'''

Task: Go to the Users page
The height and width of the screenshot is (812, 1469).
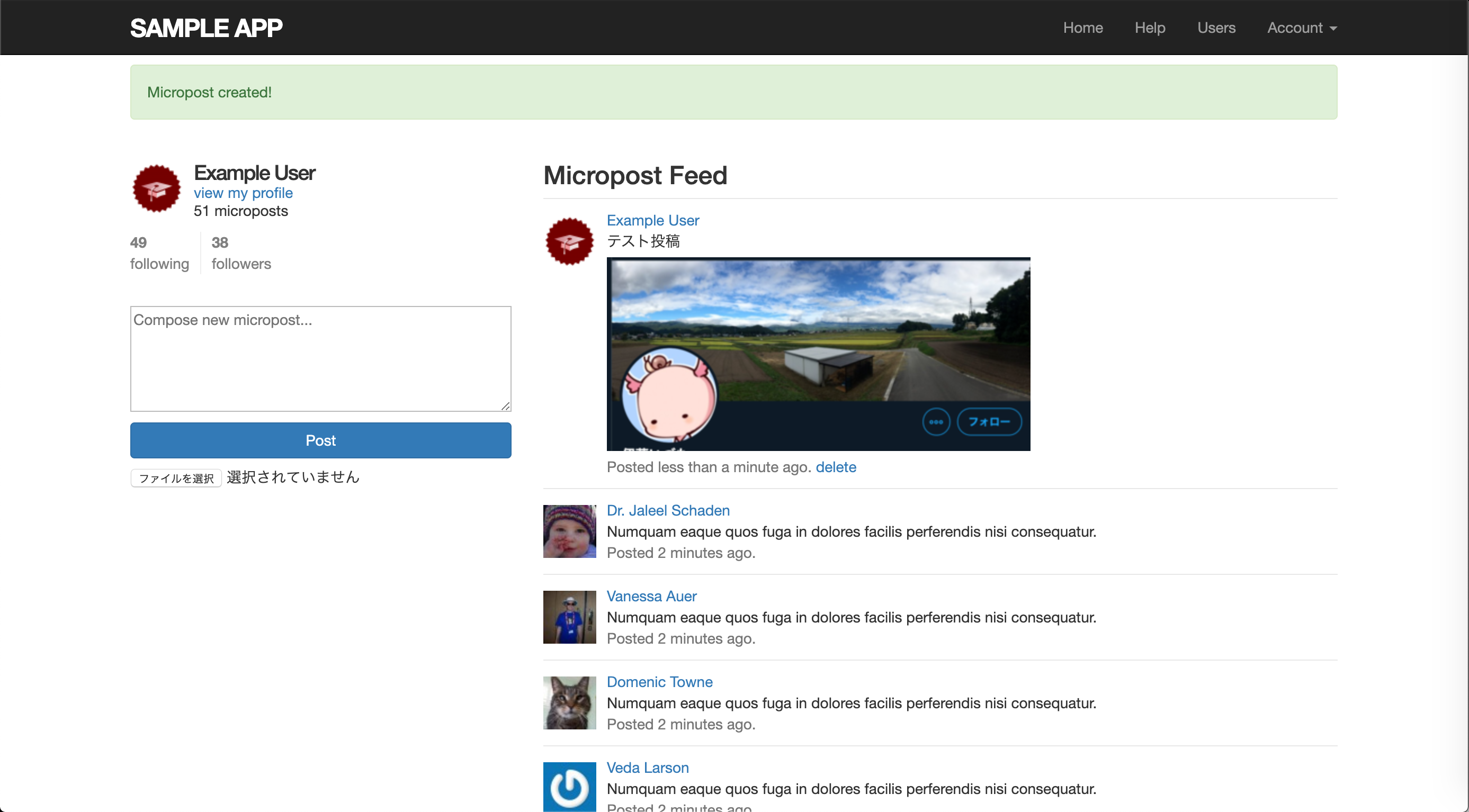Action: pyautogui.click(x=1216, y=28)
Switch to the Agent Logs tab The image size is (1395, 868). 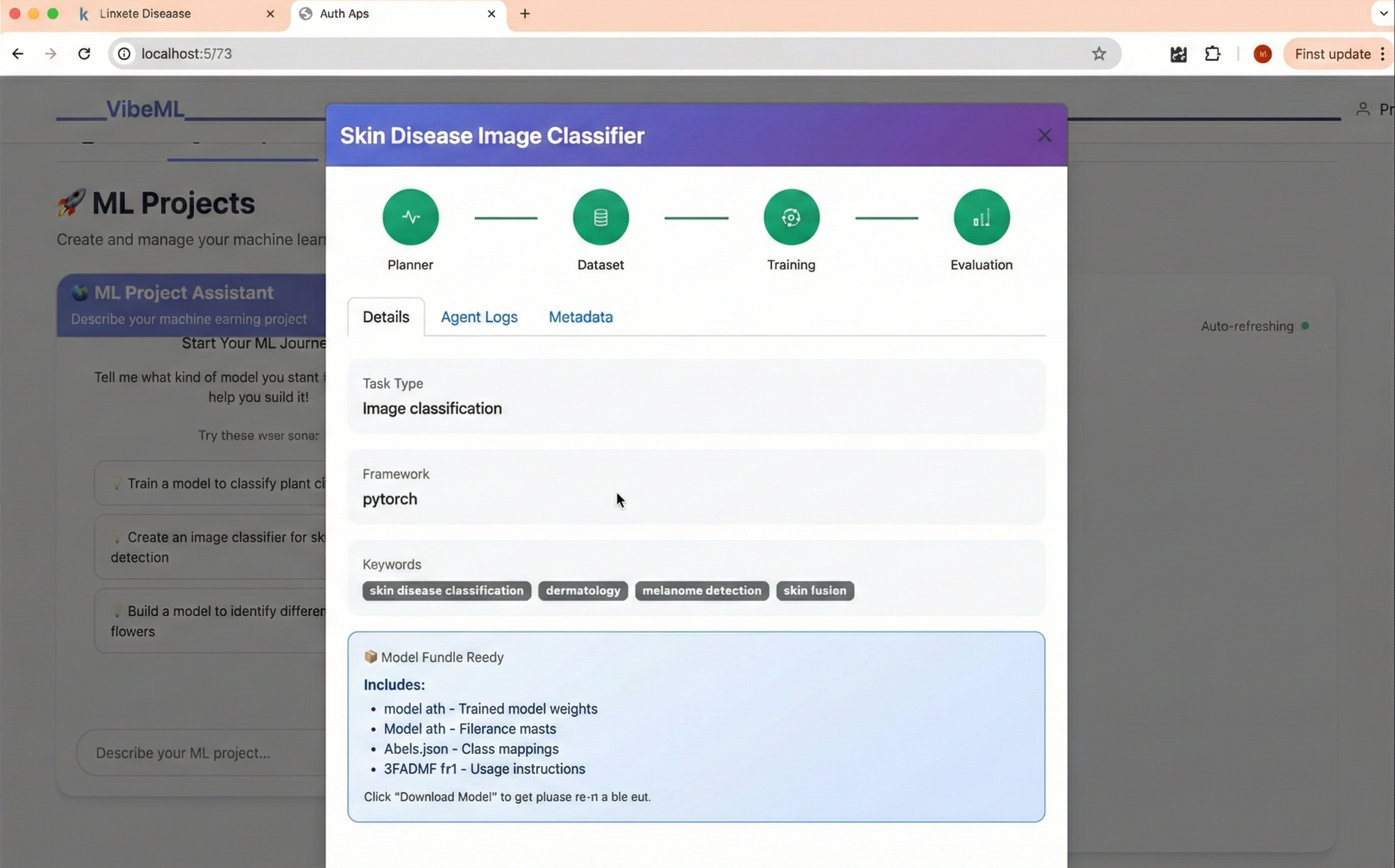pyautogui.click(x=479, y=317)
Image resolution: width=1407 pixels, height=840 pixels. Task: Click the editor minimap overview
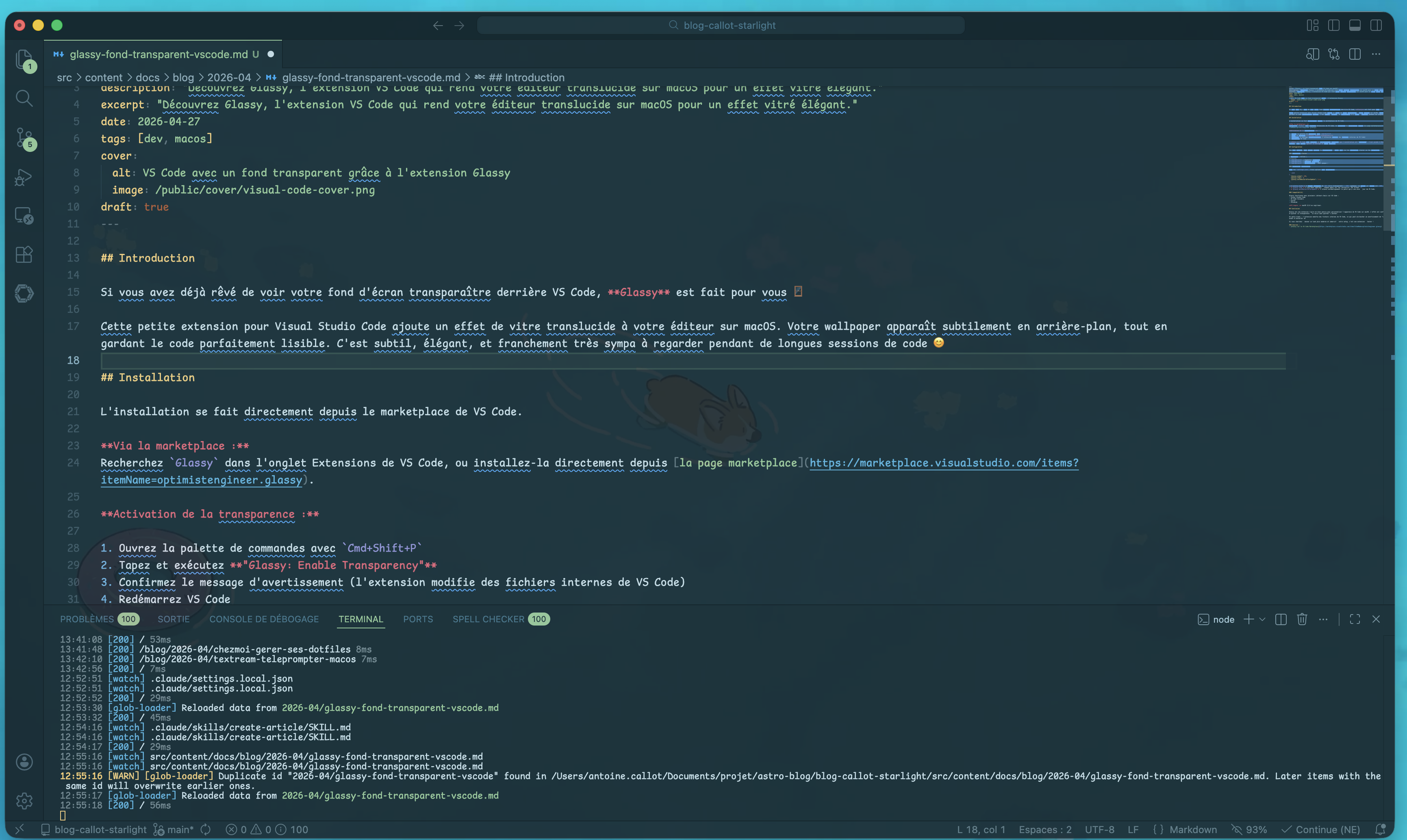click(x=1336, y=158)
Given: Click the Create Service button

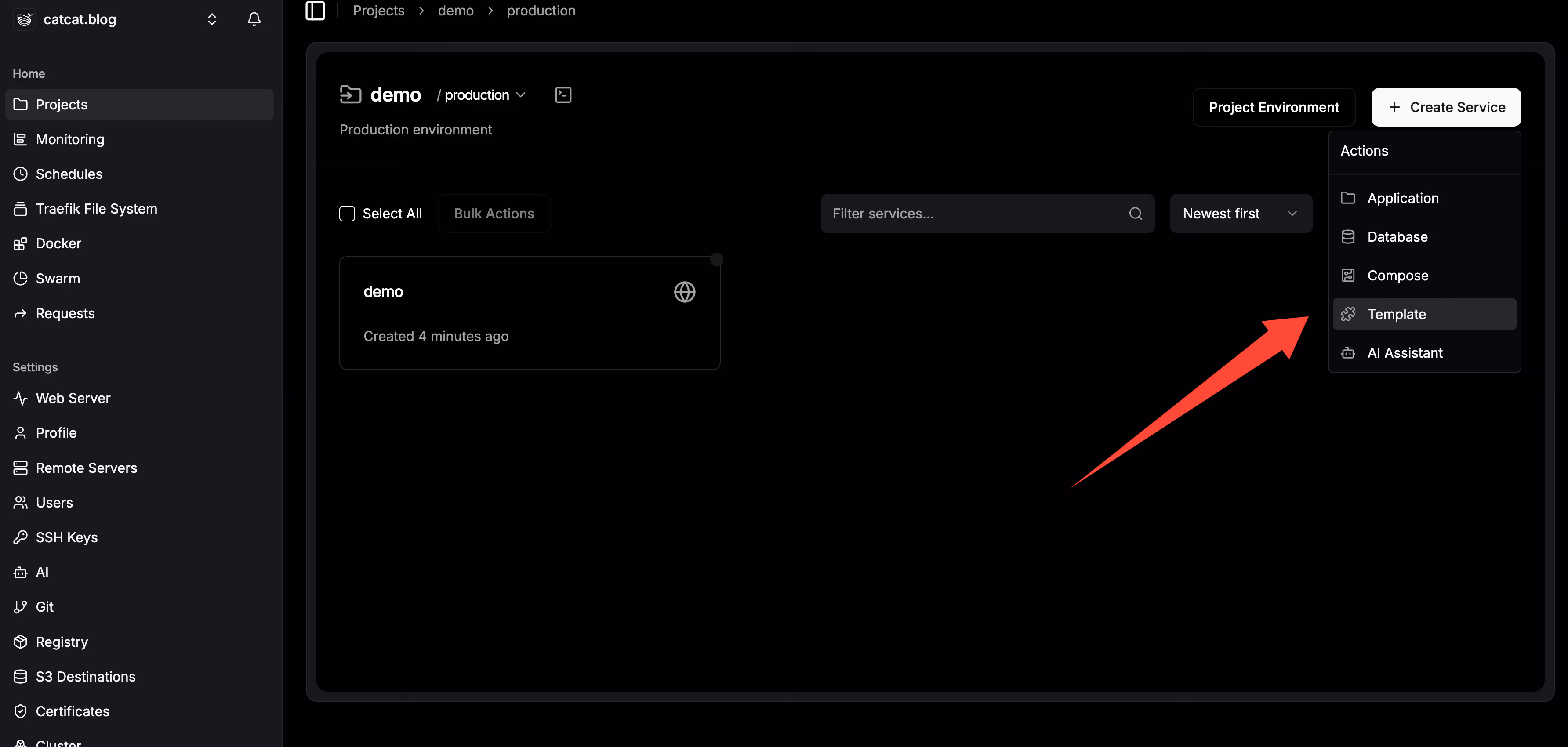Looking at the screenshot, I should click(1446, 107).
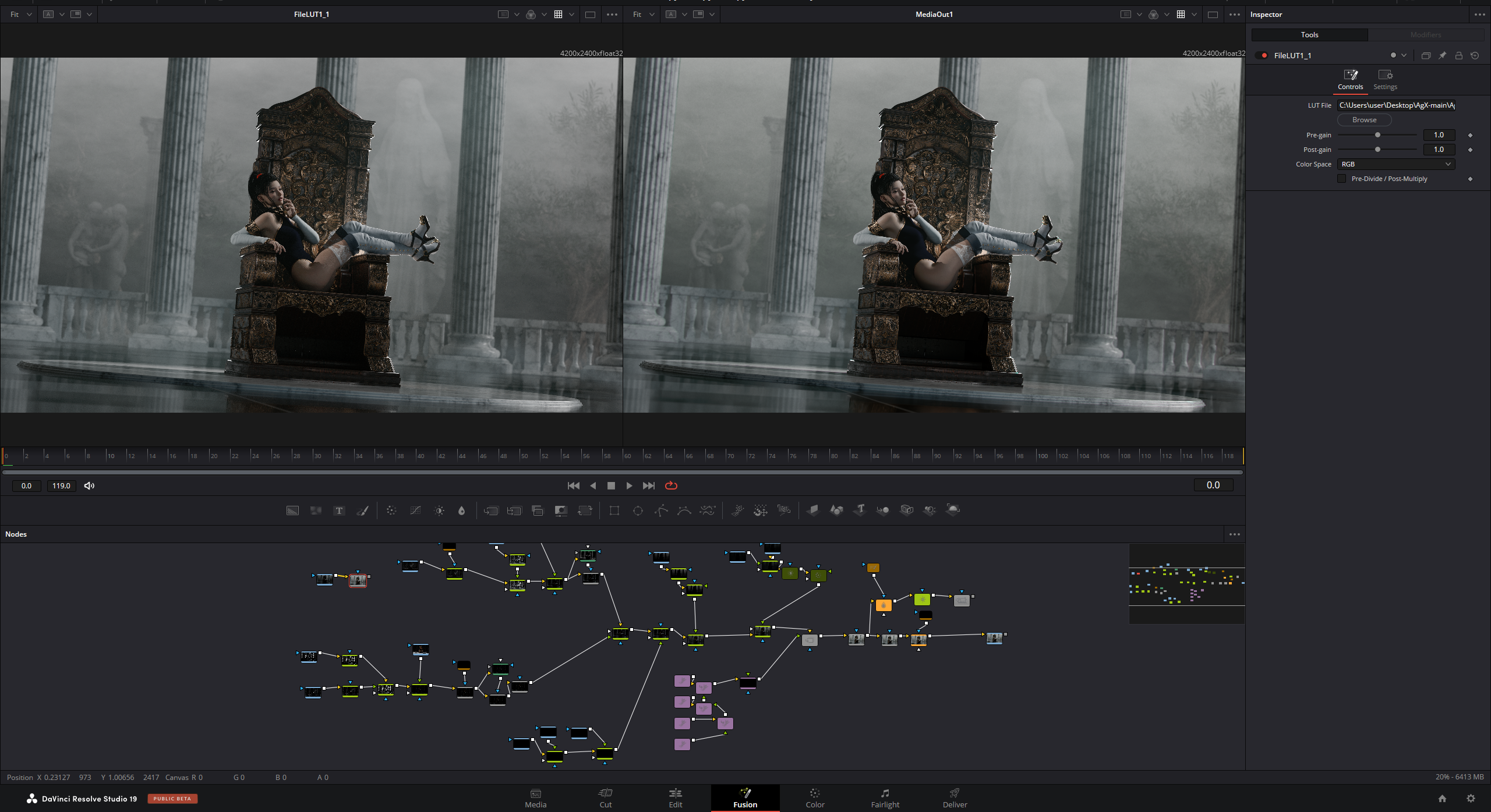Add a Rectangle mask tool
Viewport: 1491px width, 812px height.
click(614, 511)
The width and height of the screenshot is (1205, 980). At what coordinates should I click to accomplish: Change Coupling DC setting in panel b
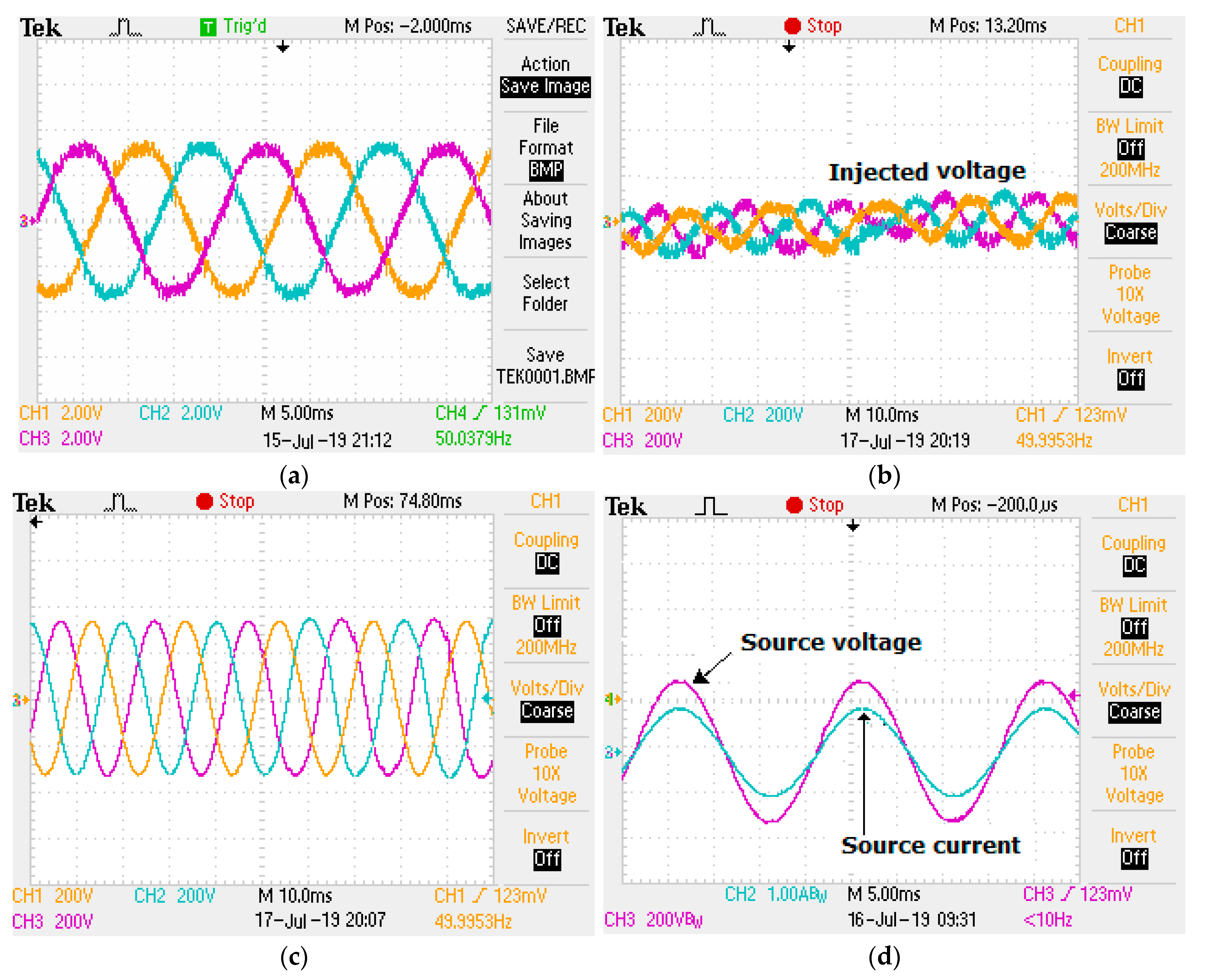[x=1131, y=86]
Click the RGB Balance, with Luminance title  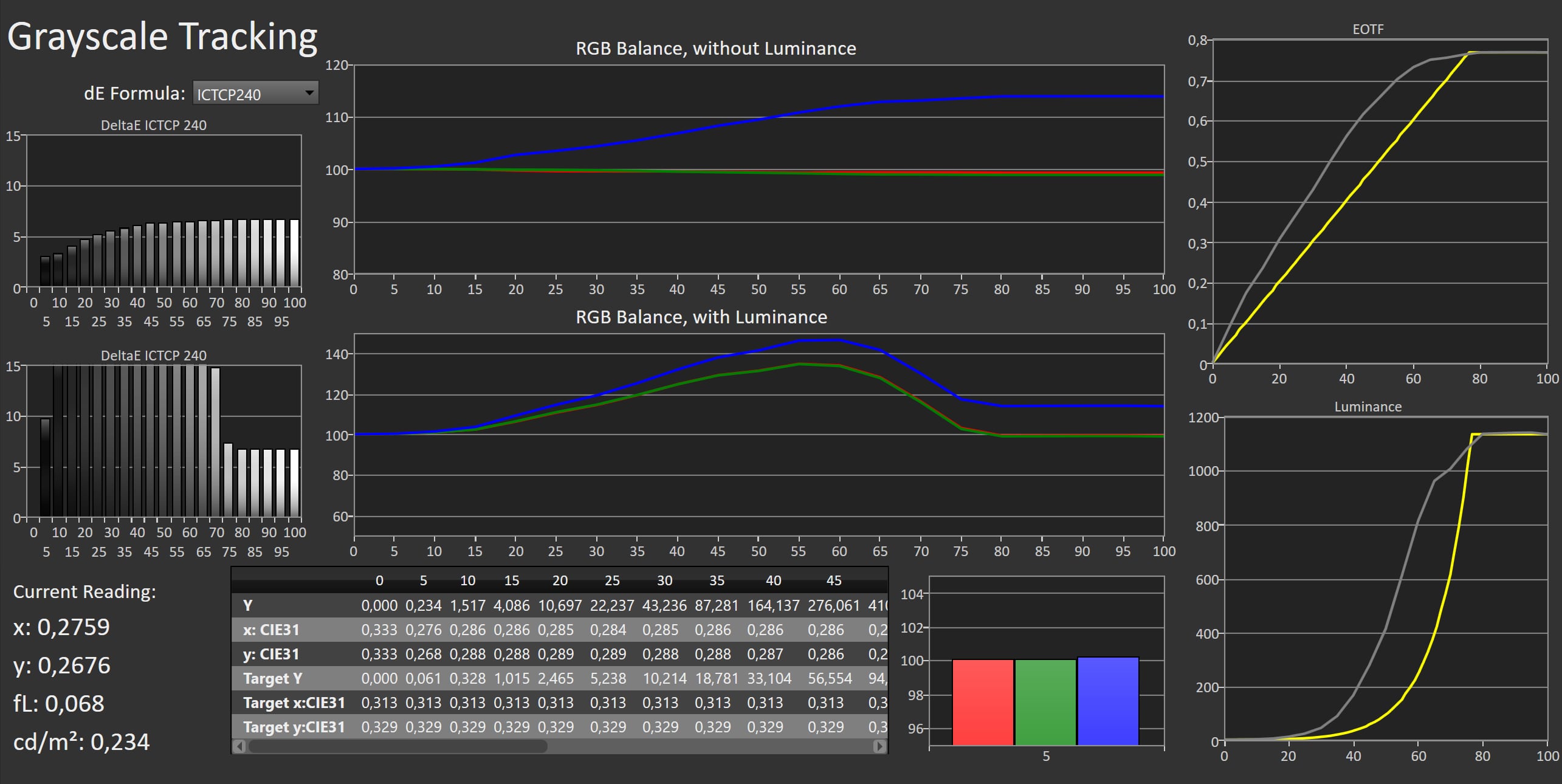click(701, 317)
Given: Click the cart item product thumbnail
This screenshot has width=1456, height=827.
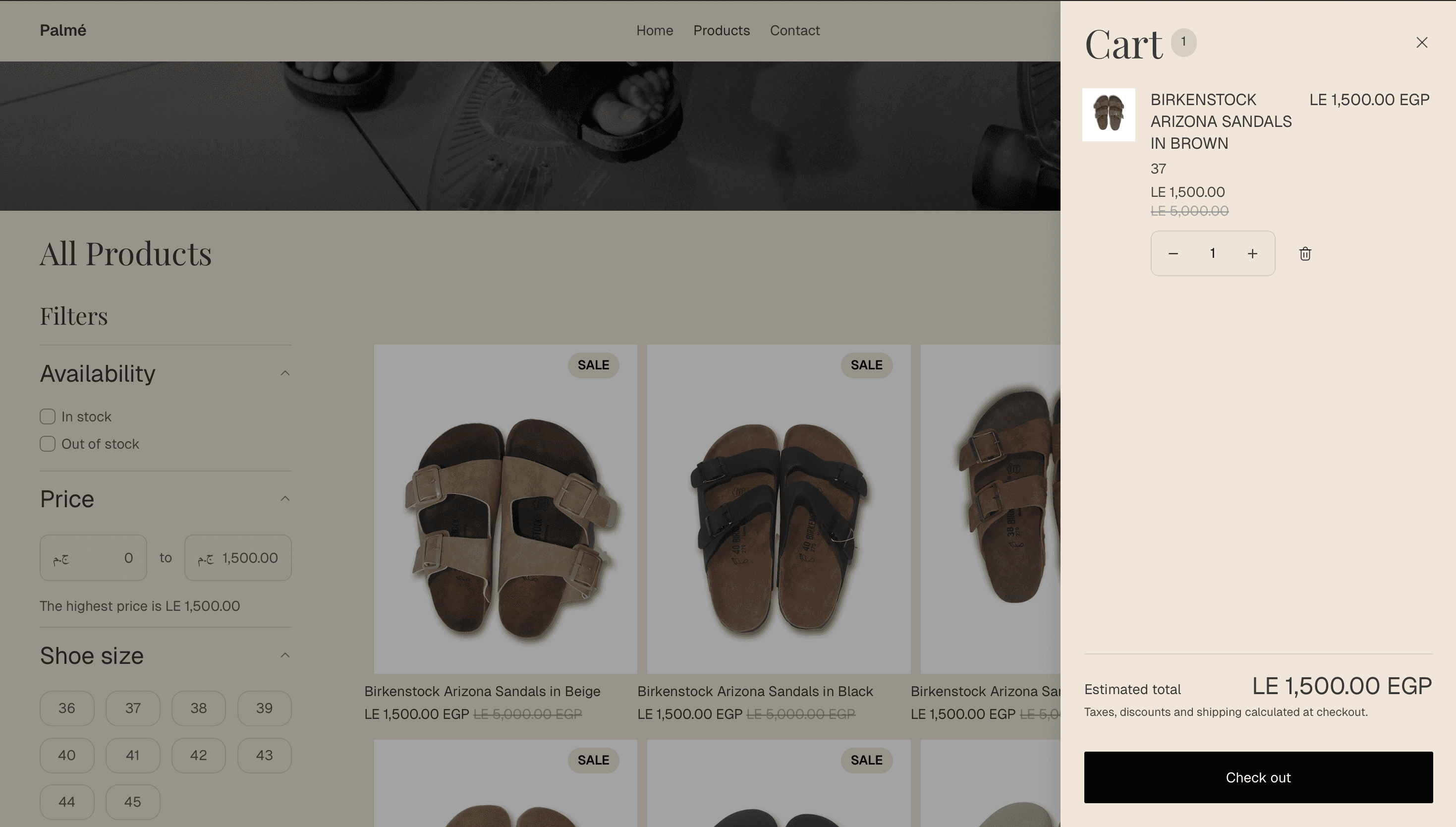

'''

» **Task objective**: Repeat only the lines from the one holding "Given: Click the cart item product thumbnail" through the last line of the data, inclusive. Keep the pictures out.

» **Answer for this exercise**:
Given: Click the cart item product thumbnail
This screenshot has width=1456, height=827.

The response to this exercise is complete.